-- Records to use follows --
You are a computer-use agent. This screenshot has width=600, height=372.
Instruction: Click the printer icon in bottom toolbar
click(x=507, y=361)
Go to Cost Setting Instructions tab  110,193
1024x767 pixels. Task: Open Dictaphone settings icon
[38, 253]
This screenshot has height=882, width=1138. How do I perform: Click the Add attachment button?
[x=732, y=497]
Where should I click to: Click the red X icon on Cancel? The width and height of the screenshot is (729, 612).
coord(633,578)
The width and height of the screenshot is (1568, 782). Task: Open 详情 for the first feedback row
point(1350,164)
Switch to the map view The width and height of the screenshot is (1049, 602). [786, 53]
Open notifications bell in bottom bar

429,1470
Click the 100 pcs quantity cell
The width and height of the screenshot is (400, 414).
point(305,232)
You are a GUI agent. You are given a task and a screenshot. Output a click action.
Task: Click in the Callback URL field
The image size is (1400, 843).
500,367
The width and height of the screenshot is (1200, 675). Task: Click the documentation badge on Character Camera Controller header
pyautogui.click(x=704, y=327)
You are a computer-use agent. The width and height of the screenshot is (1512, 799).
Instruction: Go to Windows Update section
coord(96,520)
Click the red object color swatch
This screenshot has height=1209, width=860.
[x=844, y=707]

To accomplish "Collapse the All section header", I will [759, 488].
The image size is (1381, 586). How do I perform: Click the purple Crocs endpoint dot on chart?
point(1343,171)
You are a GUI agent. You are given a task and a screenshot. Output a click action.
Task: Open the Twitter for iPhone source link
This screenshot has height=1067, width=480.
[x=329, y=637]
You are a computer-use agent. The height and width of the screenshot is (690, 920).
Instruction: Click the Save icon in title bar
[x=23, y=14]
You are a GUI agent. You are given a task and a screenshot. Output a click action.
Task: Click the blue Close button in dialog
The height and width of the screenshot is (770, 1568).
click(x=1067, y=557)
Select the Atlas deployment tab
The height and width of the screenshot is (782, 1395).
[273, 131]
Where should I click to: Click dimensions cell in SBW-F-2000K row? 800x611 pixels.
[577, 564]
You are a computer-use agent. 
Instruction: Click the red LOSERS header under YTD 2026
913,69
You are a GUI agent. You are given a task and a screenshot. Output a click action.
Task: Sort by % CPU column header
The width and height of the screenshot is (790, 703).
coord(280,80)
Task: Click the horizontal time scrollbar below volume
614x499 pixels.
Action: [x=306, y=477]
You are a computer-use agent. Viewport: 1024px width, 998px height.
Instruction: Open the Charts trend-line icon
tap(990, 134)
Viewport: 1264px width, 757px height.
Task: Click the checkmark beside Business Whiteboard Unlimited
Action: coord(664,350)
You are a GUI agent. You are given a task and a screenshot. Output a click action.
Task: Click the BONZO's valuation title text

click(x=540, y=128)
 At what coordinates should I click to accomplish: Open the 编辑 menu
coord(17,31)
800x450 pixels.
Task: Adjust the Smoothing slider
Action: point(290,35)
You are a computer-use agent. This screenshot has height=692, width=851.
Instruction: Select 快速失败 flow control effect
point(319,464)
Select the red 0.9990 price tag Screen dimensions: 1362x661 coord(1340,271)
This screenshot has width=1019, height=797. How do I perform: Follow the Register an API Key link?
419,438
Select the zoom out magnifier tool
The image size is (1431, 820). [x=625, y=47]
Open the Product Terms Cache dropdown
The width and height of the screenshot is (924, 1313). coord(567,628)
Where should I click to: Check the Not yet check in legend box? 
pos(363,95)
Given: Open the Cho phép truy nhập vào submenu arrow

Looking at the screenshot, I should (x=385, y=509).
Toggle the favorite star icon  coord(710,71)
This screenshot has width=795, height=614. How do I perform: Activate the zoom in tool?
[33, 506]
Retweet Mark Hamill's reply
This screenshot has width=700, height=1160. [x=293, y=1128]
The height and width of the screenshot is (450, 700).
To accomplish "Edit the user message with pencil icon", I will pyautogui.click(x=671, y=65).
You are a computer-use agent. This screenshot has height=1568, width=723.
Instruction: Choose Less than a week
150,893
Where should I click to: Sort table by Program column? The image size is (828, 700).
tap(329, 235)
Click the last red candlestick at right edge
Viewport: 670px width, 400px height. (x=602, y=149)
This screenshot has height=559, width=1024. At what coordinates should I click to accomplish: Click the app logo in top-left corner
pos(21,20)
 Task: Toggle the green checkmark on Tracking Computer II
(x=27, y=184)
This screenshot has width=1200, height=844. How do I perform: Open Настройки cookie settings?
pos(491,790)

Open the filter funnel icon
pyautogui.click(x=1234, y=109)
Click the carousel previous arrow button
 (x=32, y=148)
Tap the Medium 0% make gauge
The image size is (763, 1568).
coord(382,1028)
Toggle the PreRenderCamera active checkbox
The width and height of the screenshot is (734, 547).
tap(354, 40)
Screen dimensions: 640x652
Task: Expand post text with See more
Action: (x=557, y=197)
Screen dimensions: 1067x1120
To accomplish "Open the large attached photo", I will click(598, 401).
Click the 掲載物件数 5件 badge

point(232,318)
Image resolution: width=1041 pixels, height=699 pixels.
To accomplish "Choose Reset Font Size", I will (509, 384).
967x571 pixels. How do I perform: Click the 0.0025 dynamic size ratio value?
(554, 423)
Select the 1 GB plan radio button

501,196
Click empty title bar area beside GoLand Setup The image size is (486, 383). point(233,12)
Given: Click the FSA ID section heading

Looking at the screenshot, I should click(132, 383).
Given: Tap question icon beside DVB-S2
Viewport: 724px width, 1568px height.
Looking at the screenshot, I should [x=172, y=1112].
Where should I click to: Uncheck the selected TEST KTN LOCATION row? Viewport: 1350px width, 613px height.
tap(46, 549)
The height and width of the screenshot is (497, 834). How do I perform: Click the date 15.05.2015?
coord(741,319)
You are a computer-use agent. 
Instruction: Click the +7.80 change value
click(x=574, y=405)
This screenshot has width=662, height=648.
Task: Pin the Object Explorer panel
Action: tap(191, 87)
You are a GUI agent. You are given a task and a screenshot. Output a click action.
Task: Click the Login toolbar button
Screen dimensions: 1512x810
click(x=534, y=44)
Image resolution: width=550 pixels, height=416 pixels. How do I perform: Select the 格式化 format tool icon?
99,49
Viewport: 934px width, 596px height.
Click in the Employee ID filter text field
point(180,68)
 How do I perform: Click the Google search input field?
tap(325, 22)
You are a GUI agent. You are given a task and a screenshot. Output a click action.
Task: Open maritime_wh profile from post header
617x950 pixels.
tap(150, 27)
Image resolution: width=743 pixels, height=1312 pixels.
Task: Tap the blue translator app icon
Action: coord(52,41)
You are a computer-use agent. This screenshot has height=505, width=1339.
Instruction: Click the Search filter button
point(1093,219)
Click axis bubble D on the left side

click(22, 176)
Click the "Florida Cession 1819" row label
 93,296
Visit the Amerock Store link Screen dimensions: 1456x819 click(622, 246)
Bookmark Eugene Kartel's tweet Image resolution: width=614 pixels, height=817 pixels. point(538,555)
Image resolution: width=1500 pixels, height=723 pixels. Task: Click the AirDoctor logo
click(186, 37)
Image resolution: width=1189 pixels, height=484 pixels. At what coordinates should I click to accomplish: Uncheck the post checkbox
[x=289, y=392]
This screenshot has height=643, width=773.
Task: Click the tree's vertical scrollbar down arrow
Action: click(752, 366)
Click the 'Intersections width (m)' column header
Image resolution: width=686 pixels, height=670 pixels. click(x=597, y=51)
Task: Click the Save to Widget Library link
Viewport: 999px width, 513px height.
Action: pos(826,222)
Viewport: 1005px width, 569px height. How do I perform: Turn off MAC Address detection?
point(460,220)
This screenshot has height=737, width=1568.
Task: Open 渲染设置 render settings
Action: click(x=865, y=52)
-- Records to use concluded --
### What needs to be done
Extract exactly and only the lines above from the line containing "has height=692, width=851." through the line containing "The height and width of the screenshot is (450, 700).", both end lines included.

### Reply to the task
You are a computer-use agent. This screenshot has height=692, width=851.
Instruction: Select 快速失败 flow control effect
point(319,464)
Select the red 0.9990 price tag Screen dimensions: 1362x661 coord(1340,271)
This screenshot has width=1019, height=797. How do I perform: Follow the Register an API Key link?
419,438
Select the zoom out magnifier tool
The image size is (1431, 820). [x=625, y=47]
Open the Product Terms Cache dropdown
The width and height of the screenshot is (924, 1313). coord(567,628)
Where should I click to: Check the Not yet check in legend box? 
pos(363,95)
Given: Open the Cho phép truy nhập vào submenu arrow

Looking at the screenshot, I should (x=385, y=509).
Toggle the favorite star icon  coord(710,71)
This screenshot has width=795, height=614. How do I perform: Activate the zoom in tool?
[33, 506]
Retweet Mark Hamill's reply
This screenshot has width=700, height=1160. [x=293, y=1128]
The height and width of the screenshot is (450, 700).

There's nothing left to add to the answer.